There is a wry twist to one aspect of Surgeon General’s pledge. It’s the requirement of those who sign up to connect patients with opioid use disorders with evidence based treatment. Since the overwhelming majority of new treatment capacity authorized by Congress (but yet to be funded) is specifically for medically assisted treatment (MAT), we can be fairly certain that these patients will have ready access to buprenorphine, suboxone and similar semi-synthetic opioid derivatives.

When the Enemy is Us

Yes, former drug users are stigmatized. That’s true. It is also true that stigma flourishes, in part, because of efforts by the very folks who protest most ardently against it. Whether or not it inhibits addicts from seeking treatment, stigma has profound and negative effects on the lives of men and women in recovery.  A recent survey of public perceptions of addiction and drug abuse conducted by Schoen Consulting for the Rosenthal Center, found that three quarters of Americans find social drinkers trustworthy enough to hire, while barely half consider recovering addicts that trustworthy. When it comes to approving a potential husband or wife for their children, our survey respondents put the totally abstinent at the top of their list, with social drinkers close behind. Barely 30 percent would bless the union of their son or daughter to an addict in recovery.

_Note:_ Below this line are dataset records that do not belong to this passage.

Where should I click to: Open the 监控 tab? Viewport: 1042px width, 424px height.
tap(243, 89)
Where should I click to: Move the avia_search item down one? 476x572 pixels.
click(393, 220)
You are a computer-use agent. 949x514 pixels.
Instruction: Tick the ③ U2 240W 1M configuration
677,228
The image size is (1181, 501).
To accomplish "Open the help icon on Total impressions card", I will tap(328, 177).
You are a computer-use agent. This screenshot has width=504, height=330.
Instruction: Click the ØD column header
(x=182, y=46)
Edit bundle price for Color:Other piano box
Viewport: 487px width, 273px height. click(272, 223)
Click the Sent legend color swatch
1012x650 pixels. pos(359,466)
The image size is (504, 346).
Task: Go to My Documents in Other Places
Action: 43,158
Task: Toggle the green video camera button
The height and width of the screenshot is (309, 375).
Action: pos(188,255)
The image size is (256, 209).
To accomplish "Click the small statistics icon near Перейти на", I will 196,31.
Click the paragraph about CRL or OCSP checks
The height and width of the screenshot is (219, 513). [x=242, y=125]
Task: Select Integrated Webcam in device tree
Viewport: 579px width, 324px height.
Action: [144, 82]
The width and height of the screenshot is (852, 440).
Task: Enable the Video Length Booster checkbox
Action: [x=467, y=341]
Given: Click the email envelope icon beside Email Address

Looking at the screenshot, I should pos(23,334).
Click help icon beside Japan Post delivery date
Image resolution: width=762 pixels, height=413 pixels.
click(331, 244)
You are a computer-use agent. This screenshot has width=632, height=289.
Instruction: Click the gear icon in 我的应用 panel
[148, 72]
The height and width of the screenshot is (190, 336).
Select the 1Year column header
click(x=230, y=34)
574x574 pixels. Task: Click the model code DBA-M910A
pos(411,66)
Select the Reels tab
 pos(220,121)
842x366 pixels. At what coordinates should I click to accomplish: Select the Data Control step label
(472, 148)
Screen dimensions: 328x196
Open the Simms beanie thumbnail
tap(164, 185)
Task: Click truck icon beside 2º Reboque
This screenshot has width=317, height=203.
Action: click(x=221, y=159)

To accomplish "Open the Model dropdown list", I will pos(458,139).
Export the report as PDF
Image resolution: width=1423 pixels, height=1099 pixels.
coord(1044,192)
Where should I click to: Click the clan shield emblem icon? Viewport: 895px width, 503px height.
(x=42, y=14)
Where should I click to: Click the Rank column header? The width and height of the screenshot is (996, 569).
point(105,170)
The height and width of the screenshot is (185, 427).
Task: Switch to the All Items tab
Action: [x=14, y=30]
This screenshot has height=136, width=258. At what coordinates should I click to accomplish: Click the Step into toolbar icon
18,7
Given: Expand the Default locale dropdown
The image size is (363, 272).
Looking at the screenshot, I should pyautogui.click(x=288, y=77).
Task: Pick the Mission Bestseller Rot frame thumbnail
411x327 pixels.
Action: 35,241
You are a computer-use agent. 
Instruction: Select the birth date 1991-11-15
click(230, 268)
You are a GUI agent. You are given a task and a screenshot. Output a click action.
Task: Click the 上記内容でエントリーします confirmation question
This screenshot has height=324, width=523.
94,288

What the survey also revealed was widespread misunderstanding of addiction. Seventy percent of respondents agreed that addiction was a disease, 67 percent that it was a chronic condition, and slightly more than half that relapse was a built-in aspect of the disorder.  They split almost evenly over whether or not addicts were powerless to resist their addiction (with a slight edge on the pro-powerless side). Nevertheless three out of four maintained that this chronic relapsing condition is curable. 

As for stigma, close to two-thirds of Americans hold it to be a useful social tool, and stigmatization they agree might well reduce the use of marijuana, as it has the use of cigarettes. A key finding about stigma, however, is the belief by better than two thirds of respondents that defining relapse as integral to addiction contributes to stigmatizing people in recovery. There is a lesson in this for those vested most firmly in the “chronic relapsing” disease model. Rather than bowdlerizing the language of addiction (banning the use of “addicts,”  “abuse,” or “abusers”) what is more likely to destigmatize recovery is ceasing to insist that addiction is incurable, and indeed the evidence is mounting that, for most (if not all) addicts, this is not necessarily true.